(Data excerpts):

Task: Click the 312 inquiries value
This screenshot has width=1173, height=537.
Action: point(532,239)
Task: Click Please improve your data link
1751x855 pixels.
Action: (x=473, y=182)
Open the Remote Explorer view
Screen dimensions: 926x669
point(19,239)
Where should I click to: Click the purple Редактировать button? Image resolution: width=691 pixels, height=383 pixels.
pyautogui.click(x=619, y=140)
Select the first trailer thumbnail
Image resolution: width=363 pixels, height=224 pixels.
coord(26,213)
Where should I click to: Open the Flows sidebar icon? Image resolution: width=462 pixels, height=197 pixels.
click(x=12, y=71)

...

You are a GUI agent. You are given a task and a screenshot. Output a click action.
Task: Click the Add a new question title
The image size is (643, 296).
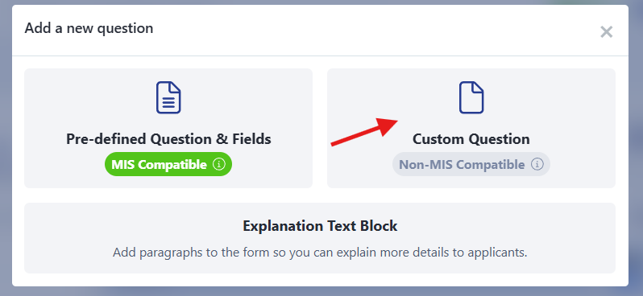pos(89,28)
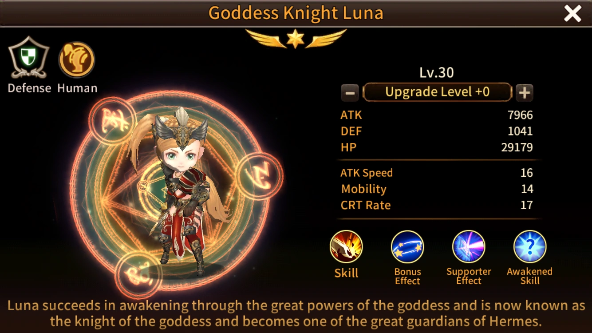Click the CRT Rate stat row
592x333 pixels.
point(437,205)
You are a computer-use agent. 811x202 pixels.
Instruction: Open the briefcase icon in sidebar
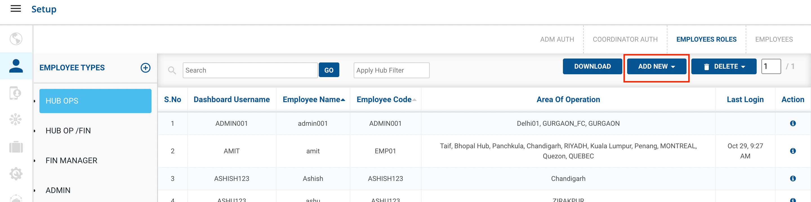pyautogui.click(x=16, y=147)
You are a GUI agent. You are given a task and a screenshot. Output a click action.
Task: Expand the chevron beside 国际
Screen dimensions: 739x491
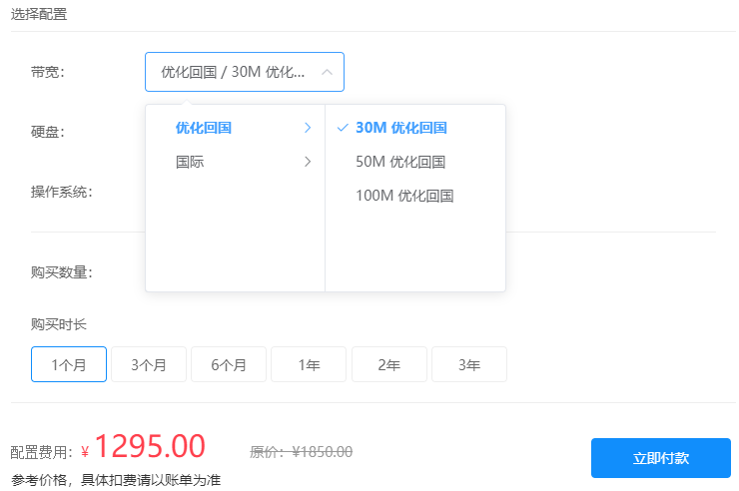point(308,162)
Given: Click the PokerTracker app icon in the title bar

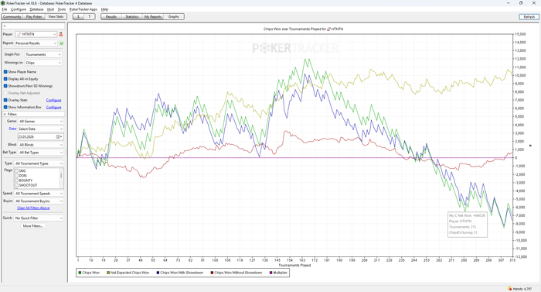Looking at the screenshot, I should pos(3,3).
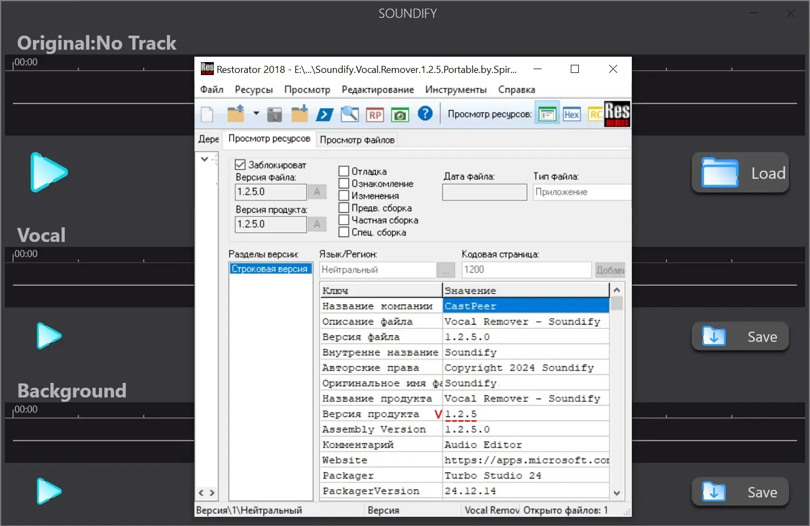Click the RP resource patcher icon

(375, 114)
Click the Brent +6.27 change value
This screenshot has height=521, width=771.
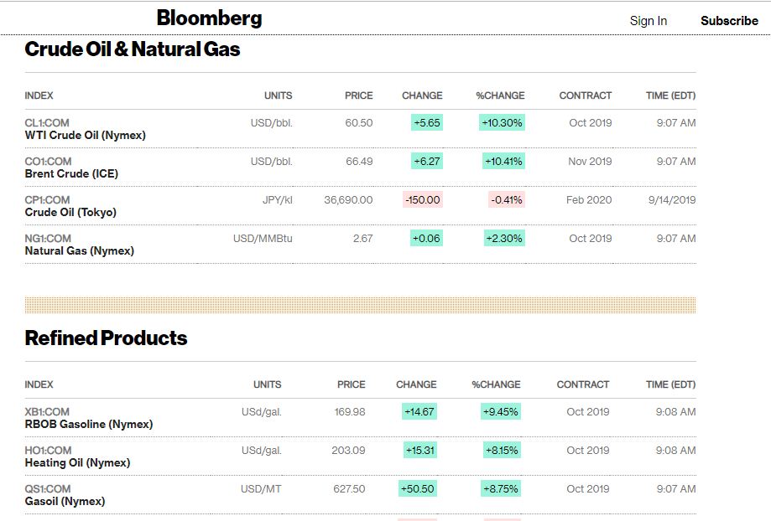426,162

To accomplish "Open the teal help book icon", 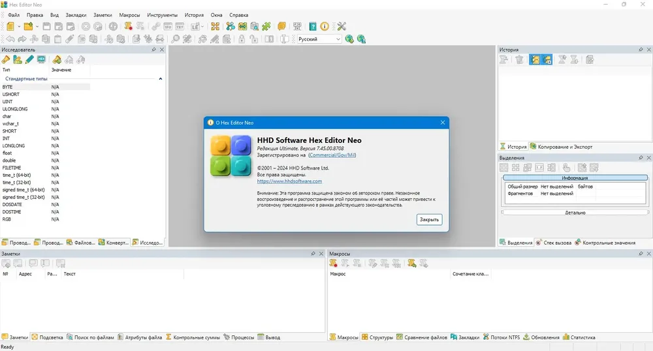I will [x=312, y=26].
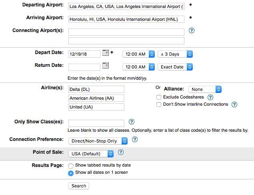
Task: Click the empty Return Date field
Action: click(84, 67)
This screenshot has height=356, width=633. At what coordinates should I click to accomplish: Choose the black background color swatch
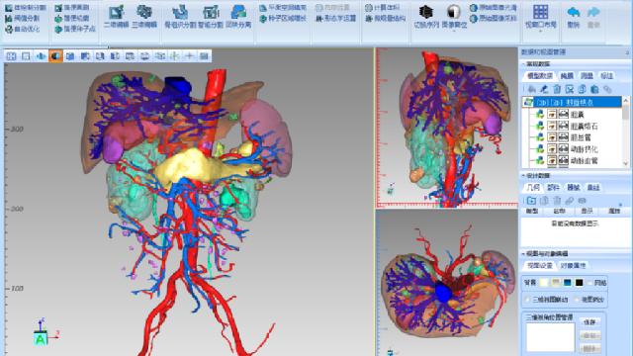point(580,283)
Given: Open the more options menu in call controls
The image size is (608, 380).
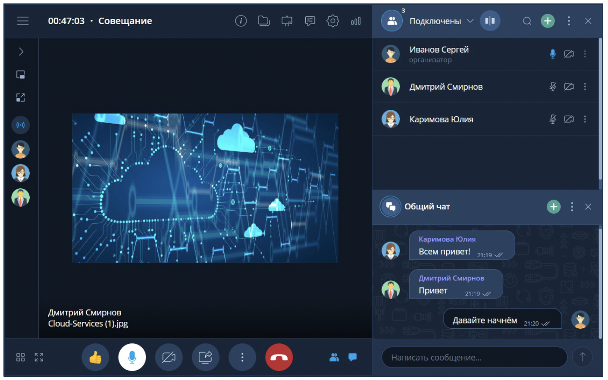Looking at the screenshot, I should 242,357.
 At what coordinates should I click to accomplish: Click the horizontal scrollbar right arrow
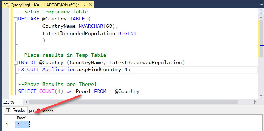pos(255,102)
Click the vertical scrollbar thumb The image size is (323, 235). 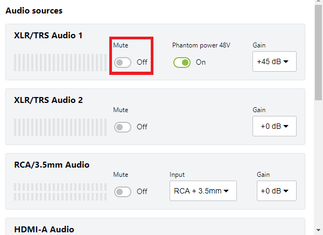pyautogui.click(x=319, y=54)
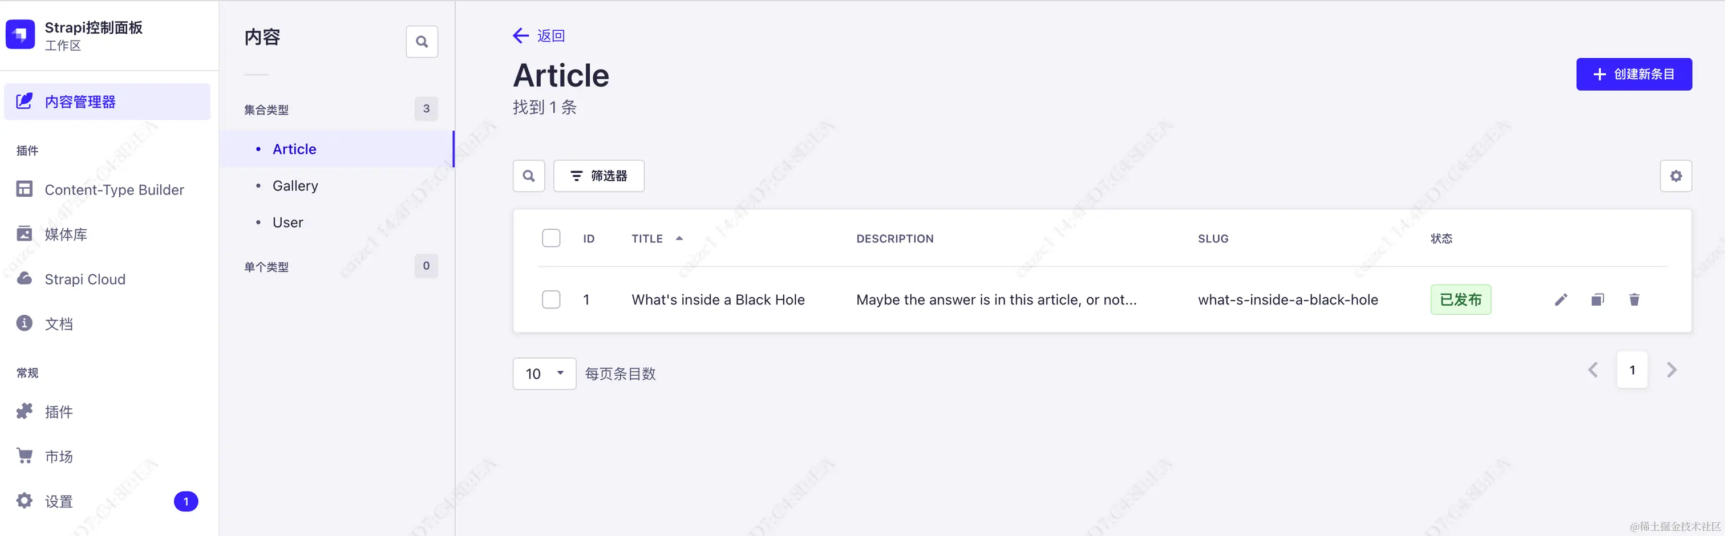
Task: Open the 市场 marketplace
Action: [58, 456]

---

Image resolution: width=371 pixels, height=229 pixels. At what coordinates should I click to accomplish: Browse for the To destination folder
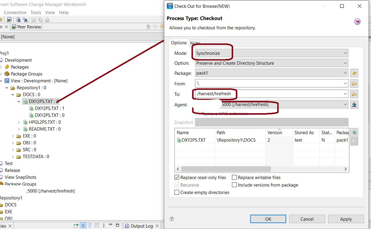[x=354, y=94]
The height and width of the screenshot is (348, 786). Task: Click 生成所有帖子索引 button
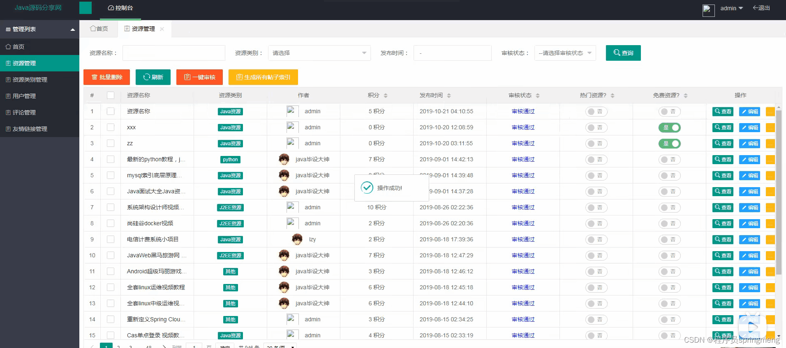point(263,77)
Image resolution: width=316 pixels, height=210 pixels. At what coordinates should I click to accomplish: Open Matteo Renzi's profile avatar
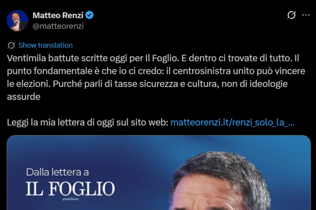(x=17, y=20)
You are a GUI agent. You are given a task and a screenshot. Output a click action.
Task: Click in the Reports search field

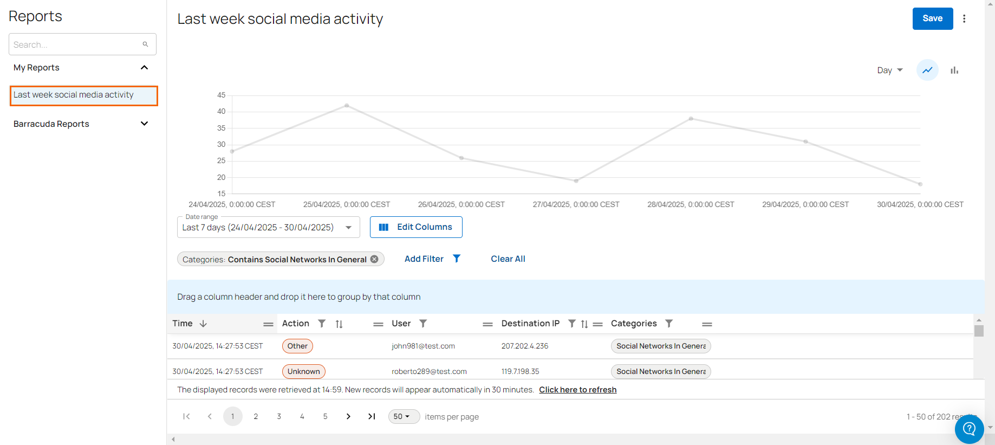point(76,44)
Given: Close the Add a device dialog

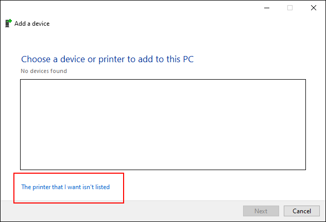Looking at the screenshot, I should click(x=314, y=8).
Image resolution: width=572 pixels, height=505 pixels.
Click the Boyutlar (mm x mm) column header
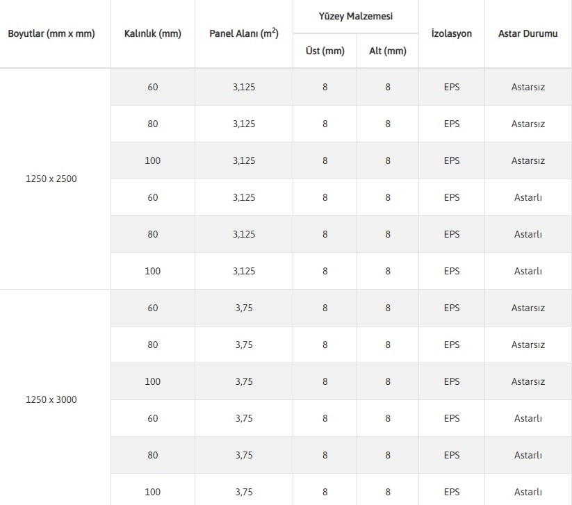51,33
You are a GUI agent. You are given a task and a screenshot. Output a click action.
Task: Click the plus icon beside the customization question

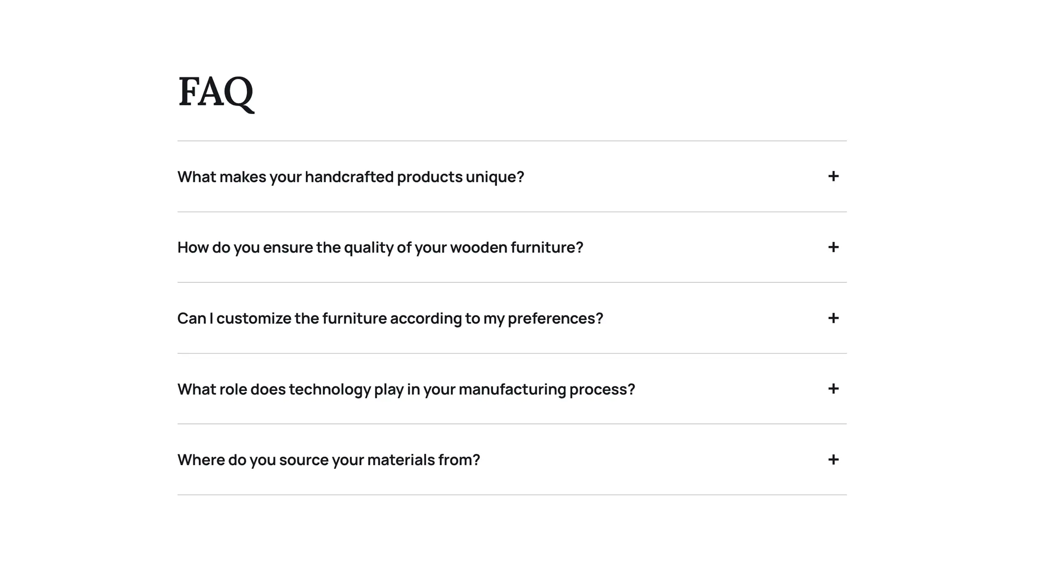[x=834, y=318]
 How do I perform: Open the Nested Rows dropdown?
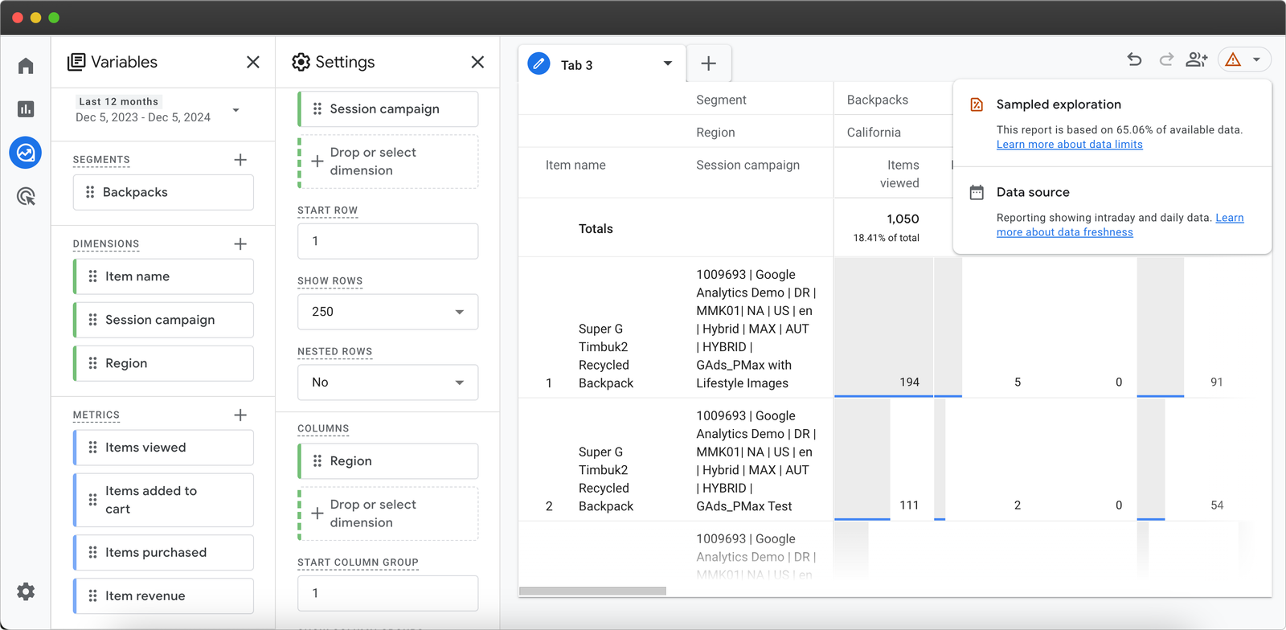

(Task goal):
Return the lines above from the one with "The image size is (643, 296)." through the one with "Task: Expand the chevron beside 国际", verbatim and nothing else. Omit every picture.

(Finished exercise):
The image size is (643, 296).
pos(89,28)
Click the CRT Rate stat row
592x333 pixels.
point(437,205)
You are a computer-use agent. 811x202 pixels.
Instruction: Open the briefcase icon in sidebar
pyautogui.click(x=16, y=147)
You are a GUI agent. You are given a task and a screenshot. Output a click action.
Task: Expand the chevron beside 国际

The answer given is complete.